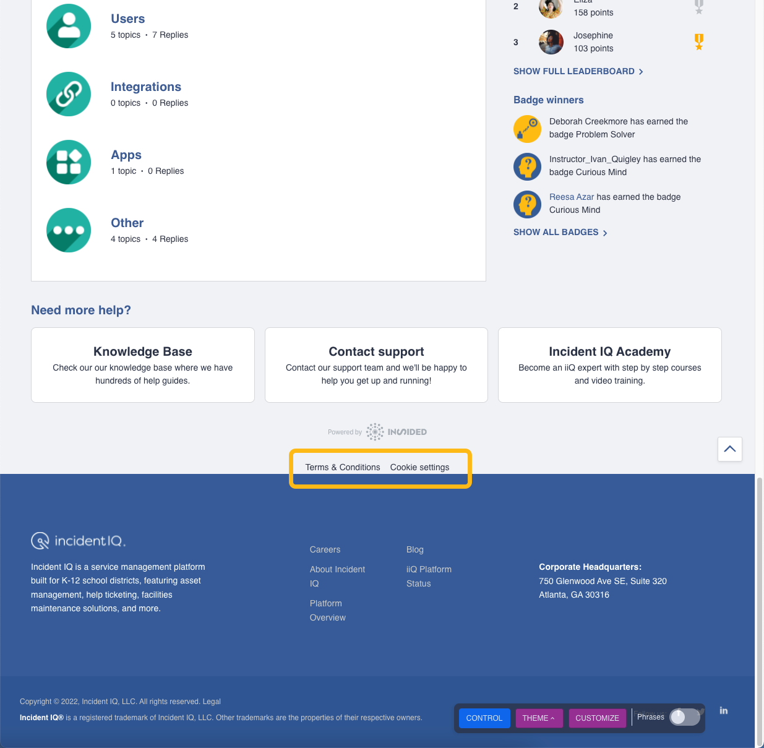The height and width of the screenshot is (748, 764).
Task: Click the Problem Solver badge icon
Action: coord(528,129)
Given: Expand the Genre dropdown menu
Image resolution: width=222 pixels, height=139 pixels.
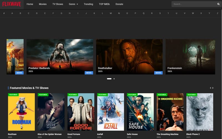Looking at the screenshot, I should click(x=73, y=4).
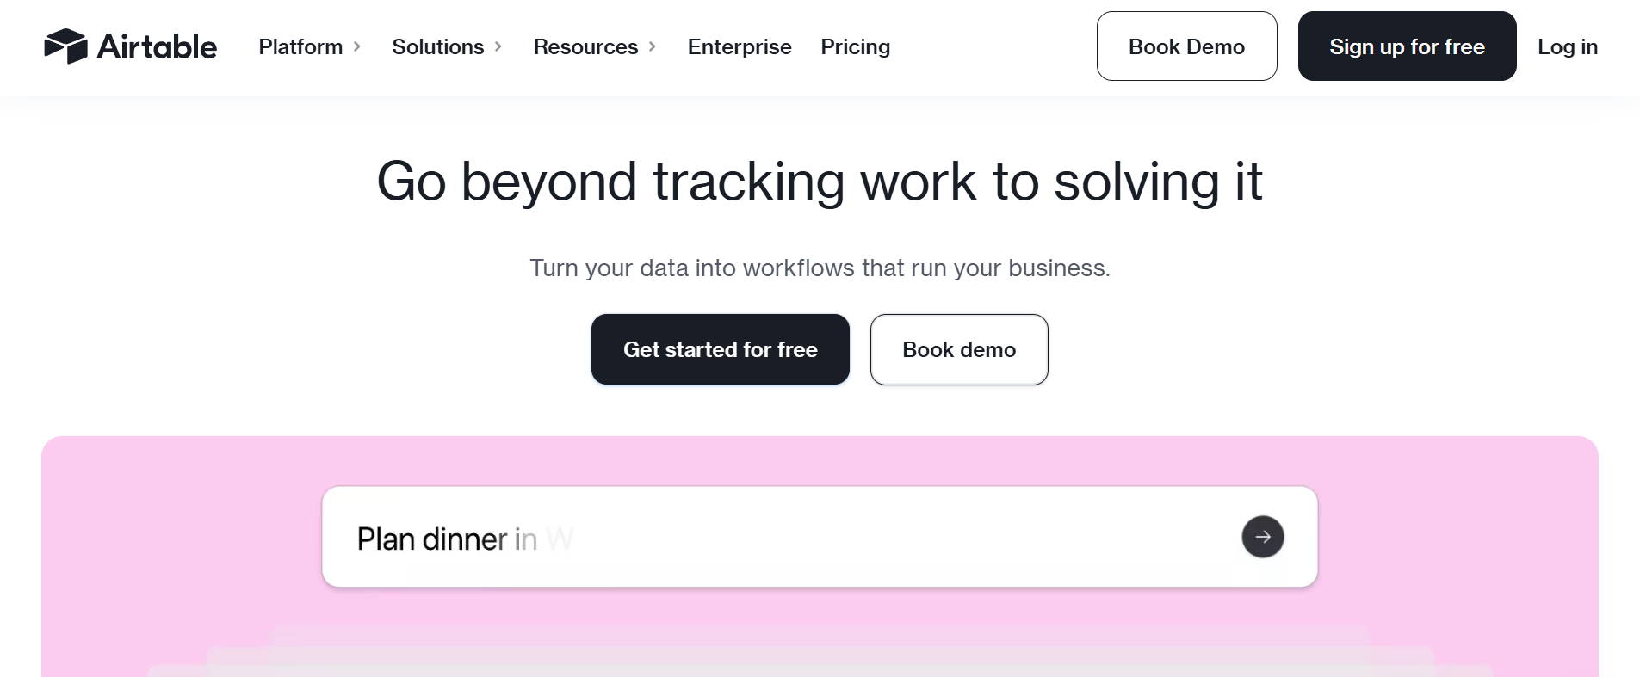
-=-=-=-=-
◆ **Task instructions**
Write out the lines beginning at the line with "Given: Expand the Genre dropdown menu" and ending at the last line of the entries. Include no pictures.

◆ **Response below**
Given: Expand the Genre dropdown menu
Image resolution: width=222 pixels, height=139 pixels.
Looking at the screenshot, I should click(x=73, y=4).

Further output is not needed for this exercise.